Plaintiff first claims that she was not given adequate opportunity to be heard after the Land Commission hearing and before governor approval, and further complains that the Land Commission failed to provide her notice of the Land Commission’s recommendation. Next, plaintiff claims that Tafa’ifa has breached her fiduciary duty as a Matai of the Fonoti family. Finally, plaintiff claims that the Governor’s decision to approve the alienation of the parcels was, in essence, arbitrary and capricious.
Defendants move to dismiss the complaint for failure to state a claim upon which relief can be granted. T.C.R.C.P. 12(b)(6).
A.S.C.A. § 37.0203 sets forth the required procedures for the alienation of communal land. The statute prohibits a Matai from alienating family lands without the written approval of the Governor. Before the Governor approves any document affecting title to land, it must be reviewed by the Land Commission. A.S.C.A. § 37.0203(a). Plaintiff does not contend that any of these procedural requirements were not met. Rather, plaintiff believes that there should have been additional requirements pursuant to A.S.C.A. 4.1000 et seq.
A.S.C.A. § 4.1025 requires that all parties in a contested case are entitled to be heard, in this instance, by the Land Commission. See also, [1ASR3d238] Moetoto v. Tauleva, 28 A.S.R.2d 144 (1995). Here plaintiff admits to participating in the hearing before the Land Commission. Thus A.S.C.A. § 4.1025’s requirement is obviously met.
 A.S.C.A. § 4.1031 requires that all parties effected shall be notified of any decision and order, either personally or by mail. Although the Governor apparently issued his decisions on November 8 and 10, 1996, plaintiff claims that the Governor failed to provide the plaintiff with notice of these decisions, thus preventing the plaintiff from timely filing his petition for review. See A.S.C.A. § 4.1041. Although we will not discuss the merits of this claim, we believe that it does state a claim upon which relief can be granted.
 Plaintiff also claims that Tafa’ifa has breached her fiduciary duty as a Matai of the Fonoti family. Defendants argue that since Tafa’ifa followed the statutory requisites for transferring communal land, she cannot be sued for breach of any fiduciary duty. Although we agree that plaintiff fails to assert that Tafa’ifa violated the statute, we cannot say that relief cannot be granted on a separate breach of fiduciary duty claim. We believe that plaintiff’s second cause of action, may be a claim upon which relief can be granted.

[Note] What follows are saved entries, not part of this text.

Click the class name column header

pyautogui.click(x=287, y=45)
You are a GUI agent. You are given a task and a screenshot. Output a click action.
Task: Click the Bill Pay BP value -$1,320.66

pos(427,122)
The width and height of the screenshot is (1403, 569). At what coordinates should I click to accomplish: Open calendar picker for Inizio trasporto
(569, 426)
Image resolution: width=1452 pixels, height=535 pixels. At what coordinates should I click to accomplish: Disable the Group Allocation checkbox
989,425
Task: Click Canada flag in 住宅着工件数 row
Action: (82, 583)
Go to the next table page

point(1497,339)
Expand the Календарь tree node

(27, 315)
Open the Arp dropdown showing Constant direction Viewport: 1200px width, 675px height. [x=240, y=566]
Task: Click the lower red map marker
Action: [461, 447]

Finally, plaintiff claims that the Governor’s decision was, in essence, arbitrary and capricious. Defendant’s argue that there can be no judicial review of the Governor’s decision to alienate land. This argument is specious at best. A.S.C.A. § 4.1040 specifically grants a person a right to judicial review of a final decision. Although A.S.C.A. § 4.1041 requires that a petition for review be filed within 30 days after the final administrative decision, whether this requirement was met will depend on the outcome of the plaintiff’s first cause of action. For now it is sufficient to recognize that the plaintiff’s third cause of action states a claim upon which relief can be granted.
For the reasons stated above, defendants’ motion to dismiss is DENIED.